··· AVAILABLE DATA ···
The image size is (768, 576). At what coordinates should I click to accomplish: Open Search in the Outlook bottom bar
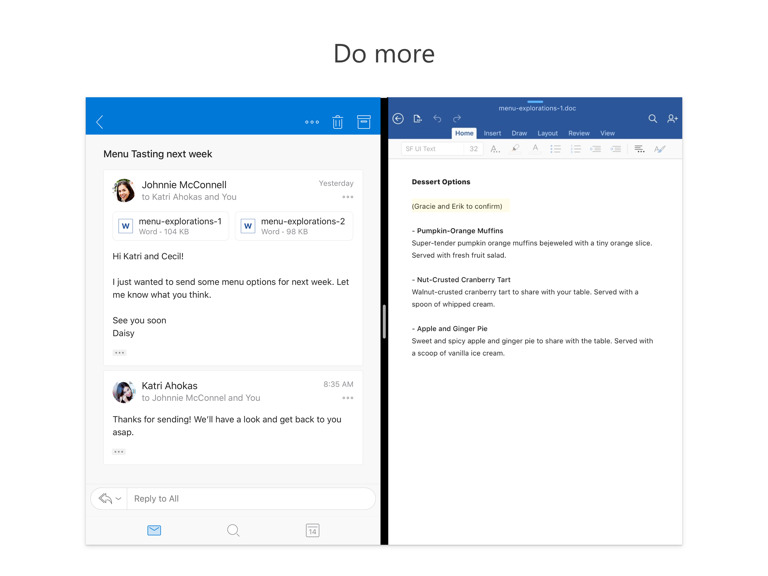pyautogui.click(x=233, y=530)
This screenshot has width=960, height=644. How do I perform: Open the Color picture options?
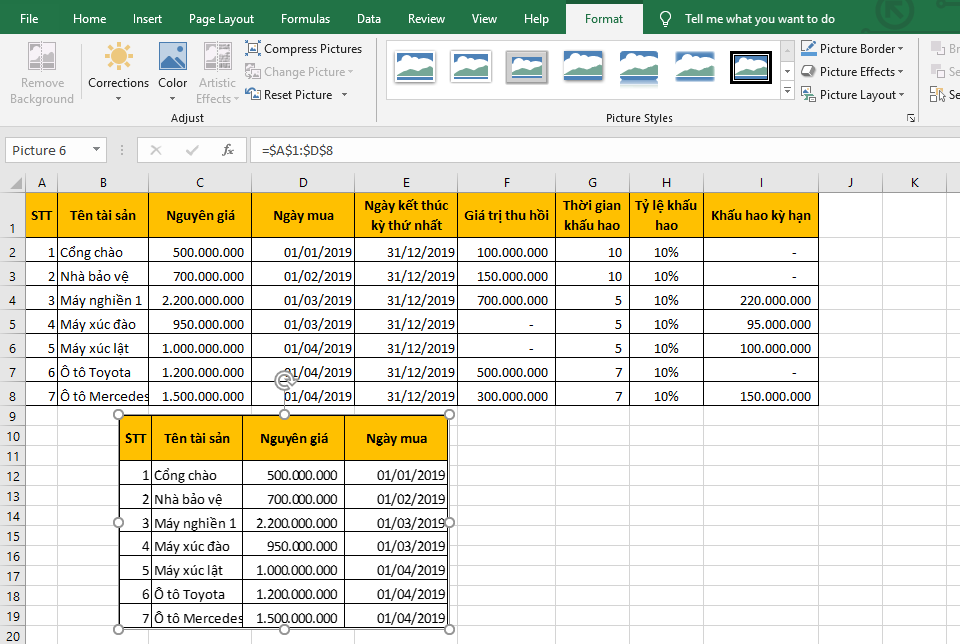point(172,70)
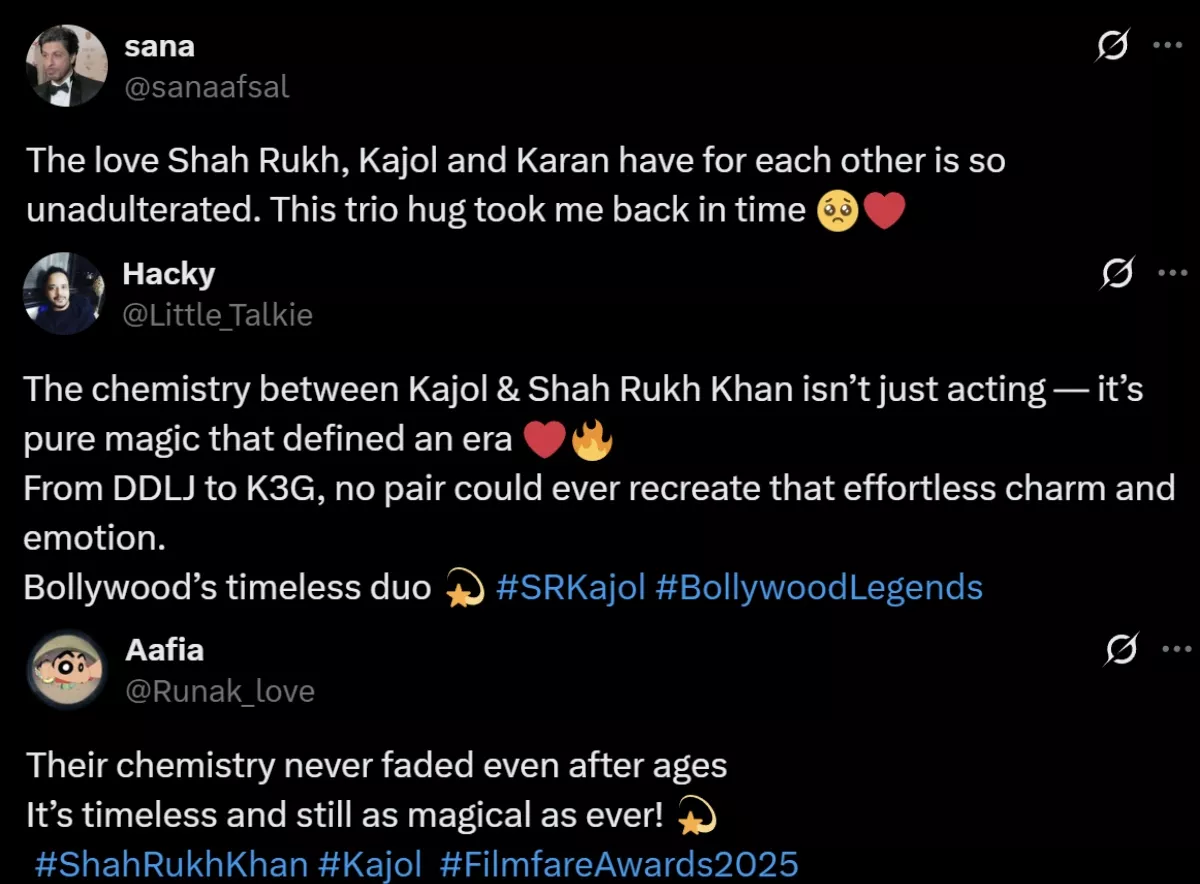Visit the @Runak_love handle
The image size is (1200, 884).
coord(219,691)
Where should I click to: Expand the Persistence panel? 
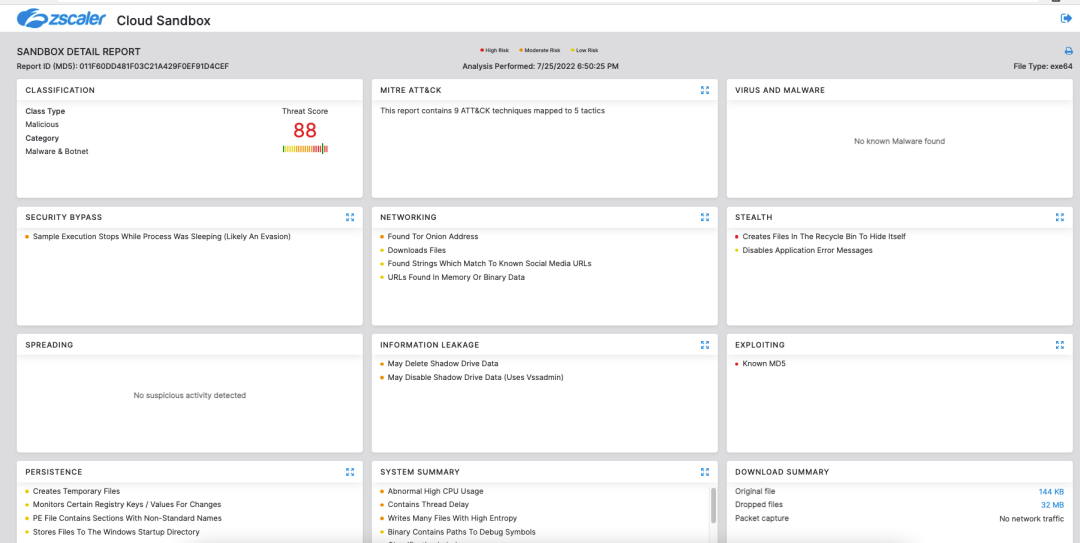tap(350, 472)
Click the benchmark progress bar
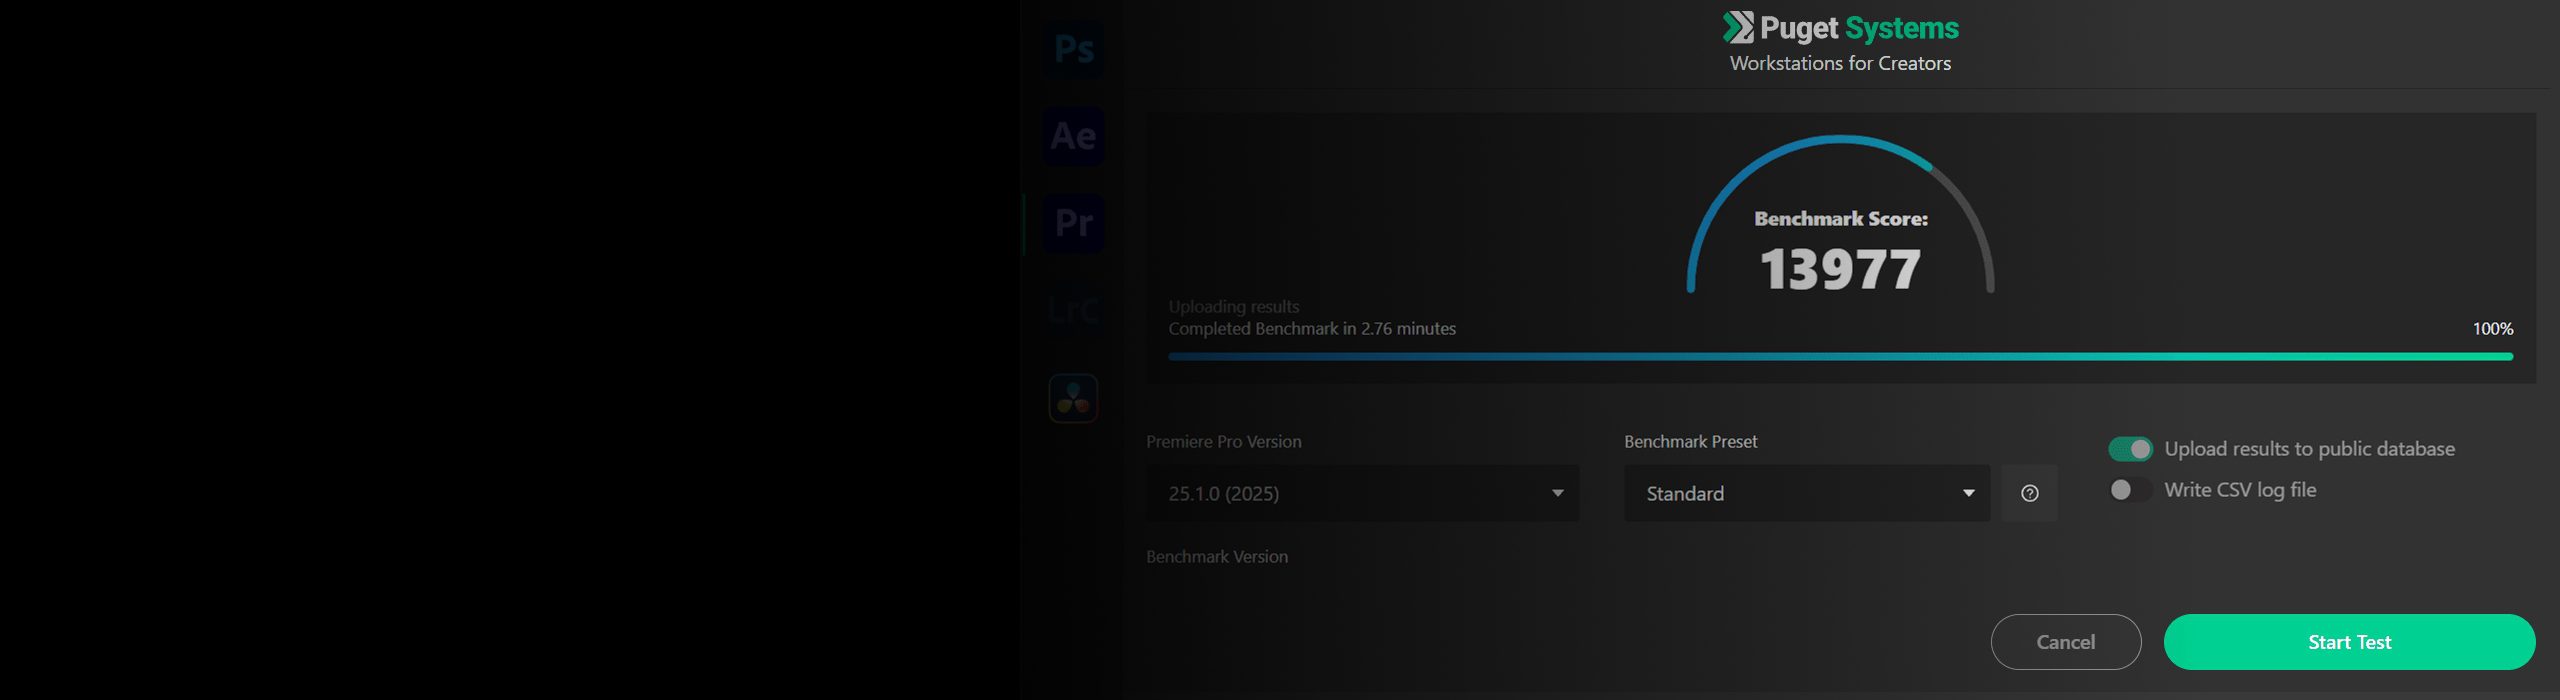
···
* TASK PROMPT *
With the pictures omitted, print precisely the lines from the one with "This screenshot has" to the final line of the records, both included.

* SOLVED EXERCISE *
This screenshot has width=960, height=644. How do I perform: Open the Color picture options?
point(172,70)
Visit the @Runak_love handle
The image size is (1200, 884).
coord(219,691)
Where should I click to: Expand the Persistence panel? 
tap(350, 472)
Click the benchmark progress bar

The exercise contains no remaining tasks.